Search each line of the data for the word "address"; copy every line where it is found.

>>

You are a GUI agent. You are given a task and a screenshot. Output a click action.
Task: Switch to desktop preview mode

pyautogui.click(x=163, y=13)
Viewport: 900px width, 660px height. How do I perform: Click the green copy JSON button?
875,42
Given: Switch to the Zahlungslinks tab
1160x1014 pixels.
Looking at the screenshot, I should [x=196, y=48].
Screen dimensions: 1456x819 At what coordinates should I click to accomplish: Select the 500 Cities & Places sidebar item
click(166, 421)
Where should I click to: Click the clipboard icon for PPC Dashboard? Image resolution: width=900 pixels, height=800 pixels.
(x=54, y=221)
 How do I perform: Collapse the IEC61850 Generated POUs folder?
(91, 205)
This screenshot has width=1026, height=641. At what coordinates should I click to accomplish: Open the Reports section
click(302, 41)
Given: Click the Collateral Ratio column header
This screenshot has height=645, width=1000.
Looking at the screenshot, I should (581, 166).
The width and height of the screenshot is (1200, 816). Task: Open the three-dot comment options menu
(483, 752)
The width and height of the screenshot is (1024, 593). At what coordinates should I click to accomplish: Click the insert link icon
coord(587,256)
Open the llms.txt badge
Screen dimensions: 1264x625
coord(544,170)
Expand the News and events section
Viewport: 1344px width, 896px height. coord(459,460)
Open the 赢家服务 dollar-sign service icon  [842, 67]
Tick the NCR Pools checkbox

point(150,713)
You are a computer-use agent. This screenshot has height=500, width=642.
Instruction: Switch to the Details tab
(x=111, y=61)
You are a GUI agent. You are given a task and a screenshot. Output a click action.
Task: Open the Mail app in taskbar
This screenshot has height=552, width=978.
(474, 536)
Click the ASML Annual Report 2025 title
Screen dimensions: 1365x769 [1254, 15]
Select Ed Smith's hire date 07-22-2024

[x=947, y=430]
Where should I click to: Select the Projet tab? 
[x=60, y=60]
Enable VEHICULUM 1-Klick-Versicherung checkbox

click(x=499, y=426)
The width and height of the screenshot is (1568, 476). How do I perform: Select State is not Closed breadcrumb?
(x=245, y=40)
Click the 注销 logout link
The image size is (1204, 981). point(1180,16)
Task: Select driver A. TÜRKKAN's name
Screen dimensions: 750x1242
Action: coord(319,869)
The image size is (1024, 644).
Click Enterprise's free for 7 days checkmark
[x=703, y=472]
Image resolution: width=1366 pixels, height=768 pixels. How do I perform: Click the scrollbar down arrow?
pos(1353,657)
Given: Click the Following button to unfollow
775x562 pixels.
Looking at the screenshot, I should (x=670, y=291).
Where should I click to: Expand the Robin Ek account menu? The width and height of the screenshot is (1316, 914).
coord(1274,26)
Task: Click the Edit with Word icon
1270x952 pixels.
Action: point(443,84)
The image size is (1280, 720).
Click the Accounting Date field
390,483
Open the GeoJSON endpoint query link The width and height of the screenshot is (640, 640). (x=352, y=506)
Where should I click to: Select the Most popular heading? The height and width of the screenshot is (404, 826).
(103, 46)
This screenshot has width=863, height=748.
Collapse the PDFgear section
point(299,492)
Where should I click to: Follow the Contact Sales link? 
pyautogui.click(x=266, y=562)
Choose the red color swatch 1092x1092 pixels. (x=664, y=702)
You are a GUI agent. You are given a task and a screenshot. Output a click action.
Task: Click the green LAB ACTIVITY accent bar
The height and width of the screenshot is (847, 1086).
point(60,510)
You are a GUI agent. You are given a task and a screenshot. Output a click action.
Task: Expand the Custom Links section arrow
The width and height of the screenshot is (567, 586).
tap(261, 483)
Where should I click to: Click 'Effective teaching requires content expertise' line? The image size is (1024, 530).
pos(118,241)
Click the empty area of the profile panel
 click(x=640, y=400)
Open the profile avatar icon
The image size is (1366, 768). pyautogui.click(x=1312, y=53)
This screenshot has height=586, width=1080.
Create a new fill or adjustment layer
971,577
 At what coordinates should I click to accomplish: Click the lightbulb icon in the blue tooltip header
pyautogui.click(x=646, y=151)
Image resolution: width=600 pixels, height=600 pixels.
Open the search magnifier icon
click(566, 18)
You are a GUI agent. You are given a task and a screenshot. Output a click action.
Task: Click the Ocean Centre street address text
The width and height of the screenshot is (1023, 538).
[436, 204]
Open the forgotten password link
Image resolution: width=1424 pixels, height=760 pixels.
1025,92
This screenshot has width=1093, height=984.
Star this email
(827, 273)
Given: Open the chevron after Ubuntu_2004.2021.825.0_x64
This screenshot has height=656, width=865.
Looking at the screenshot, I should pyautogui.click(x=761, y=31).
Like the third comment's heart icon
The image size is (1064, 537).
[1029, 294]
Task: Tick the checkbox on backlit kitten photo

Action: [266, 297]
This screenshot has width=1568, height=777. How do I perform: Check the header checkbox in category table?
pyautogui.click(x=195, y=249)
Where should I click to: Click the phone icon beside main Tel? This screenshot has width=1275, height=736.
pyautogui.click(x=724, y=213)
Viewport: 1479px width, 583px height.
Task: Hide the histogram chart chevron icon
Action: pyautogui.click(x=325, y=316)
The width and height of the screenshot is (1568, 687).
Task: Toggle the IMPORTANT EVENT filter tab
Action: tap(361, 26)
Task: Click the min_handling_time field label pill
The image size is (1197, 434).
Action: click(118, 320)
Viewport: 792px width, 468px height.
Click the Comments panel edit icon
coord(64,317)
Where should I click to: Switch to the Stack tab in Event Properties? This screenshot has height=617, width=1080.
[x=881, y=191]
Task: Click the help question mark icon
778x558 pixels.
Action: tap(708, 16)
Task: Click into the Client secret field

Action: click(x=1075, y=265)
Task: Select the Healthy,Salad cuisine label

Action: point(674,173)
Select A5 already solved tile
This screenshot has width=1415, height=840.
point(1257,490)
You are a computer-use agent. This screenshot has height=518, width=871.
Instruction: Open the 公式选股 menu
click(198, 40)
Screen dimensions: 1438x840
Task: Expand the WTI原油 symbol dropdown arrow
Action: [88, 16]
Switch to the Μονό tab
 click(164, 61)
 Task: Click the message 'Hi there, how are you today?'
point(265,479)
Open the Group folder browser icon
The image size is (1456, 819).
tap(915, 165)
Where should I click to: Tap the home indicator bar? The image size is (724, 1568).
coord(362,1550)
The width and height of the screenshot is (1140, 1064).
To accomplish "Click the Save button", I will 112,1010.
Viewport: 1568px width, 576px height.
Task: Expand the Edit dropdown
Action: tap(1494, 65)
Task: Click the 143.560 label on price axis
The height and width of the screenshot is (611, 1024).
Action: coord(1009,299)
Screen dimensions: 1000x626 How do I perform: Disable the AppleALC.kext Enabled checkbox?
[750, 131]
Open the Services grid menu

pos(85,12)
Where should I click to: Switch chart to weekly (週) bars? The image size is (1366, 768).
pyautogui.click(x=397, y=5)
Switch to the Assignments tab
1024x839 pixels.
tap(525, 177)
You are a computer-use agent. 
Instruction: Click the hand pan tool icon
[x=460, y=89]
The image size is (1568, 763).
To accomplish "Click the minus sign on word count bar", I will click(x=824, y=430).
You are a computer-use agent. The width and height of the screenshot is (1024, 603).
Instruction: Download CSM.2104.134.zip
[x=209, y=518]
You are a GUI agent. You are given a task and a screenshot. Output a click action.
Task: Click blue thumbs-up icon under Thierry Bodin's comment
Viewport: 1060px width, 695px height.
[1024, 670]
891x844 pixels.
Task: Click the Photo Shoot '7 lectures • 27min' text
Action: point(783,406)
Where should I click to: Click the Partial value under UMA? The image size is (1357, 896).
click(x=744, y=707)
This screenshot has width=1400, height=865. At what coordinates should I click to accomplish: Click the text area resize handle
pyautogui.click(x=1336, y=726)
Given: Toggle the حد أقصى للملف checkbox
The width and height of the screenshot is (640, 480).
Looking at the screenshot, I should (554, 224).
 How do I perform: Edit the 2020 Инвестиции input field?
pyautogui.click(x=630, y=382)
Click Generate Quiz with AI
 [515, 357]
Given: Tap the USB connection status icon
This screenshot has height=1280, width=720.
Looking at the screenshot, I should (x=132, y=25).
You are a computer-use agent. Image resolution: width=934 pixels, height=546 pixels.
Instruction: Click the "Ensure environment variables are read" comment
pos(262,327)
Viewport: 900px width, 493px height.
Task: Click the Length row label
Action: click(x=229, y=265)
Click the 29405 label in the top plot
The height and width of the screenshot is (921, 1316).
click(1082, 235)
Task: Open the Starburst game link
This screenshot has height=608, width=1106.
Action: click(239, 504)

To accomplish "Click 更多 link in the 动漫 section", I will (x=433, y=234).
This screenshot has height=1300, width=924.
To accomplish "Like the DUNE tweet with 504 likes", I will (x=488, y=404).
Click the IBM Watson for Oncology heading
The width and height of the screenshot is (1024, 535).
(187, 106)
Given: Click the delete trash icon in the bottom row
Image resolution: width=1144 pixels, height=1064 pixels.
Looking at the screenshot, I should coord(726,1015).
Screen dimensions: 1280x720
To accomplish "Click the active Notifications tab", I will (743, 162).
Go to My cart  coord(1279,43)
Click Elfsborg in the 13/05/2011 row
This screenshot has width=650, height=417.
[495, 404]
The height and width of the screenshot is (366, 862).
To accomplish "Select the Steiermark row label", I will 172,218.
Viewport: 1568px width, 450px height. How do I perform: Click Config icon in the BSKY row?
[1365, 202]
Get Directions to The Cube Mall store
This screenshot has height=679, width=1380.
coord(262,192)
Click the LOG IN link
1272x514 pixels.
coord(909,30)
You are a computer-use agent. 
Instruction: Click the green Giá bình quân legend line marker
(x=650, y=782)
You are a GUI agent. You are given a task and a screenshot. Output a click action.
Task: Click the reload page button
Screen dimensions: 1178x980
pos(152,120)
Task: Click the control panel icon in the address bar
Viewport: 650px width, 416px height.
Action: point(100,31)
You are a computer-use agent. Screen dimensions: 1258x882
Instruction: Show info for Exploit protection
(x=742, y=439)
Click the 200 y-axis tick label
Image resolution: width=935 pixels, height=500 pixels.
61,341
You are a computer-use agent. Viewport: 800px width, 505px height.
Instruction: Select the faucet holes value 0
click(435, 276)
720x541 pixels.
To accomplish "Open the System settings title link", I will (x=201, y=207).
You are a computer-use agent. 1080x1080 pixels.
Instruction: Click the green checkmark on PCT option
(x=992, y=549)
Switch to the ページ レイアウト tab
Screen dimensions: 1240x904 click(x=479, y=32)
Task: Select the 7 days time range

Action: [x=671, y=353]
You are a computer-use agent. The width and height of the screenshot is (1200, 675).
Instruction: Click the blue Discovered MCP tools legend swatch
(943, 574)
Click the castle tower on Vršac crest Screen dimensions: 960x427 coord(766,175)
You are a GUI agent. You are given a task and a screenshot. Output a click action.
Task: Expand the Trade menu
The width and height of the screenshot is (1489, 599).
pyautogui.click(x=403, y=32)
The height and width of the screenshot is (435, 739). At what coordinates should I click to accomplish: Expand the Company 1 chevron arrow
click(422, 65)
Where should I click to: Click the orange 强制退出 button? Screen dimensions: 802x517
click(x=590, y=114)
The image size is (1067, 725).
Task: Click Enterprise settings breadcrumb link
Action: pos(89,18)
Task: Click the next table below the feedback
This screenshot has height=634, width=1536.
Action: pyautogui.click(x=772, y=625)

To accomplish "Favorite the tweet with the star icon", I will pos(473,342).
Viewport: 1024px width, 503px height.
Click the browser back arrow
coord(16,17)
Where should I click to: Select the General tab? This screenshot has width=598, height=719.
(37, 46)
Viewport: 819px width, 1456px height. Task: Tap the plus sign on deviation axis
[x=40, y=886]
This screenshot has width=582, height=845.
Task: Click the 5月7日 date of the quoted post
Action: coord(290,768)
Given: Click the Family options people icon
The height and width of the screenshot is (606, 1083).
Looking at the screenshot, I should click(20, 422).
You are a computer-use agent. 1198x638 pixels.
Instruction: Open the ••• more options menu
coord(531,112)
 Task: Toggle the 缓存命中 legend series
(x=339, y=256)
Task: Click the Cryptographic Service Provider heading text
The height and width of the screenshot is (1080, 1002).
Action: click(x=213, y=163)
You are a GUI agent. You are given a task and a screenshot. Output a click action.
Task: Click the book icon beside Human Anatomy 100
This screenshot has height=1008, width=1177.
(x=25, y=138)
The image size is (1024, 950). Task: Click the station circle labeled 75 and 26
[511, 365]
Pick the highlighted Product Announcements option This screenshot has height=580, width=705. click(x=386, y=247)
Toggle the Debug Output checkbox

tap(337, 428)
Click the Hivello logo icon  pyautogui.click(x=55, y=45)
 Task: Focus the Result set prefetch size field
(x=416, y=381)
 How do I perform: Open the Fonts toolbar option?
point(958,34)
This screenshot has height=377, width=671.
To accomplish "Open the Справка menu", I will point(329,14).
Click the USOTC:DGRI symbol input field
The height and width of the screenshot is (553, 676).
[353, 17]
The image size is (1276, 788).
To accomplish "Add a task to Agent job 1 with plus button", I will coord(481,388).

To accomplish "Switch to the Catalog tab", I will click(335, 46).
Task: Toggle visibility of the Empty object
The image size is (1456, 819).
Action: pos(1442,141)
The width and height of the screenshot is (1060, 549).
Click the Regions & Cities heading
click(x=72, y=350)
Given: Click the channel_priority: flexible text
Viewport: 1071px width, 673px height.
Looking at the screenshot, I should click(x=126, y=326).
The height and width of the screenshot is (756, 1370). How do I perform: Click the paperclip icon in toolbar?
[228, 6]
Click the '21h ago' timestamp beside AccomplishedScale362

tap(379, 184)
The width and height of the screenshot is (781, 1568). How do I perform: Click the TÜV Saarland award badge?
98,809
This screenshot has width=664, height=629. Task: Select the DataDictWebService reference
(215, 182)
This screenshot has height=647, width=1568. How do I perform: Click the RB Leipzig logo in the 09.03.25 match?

<<

Problem solution:
Task: Click the Ocean Centre street address text
Task: Click the control panel icon in the address bar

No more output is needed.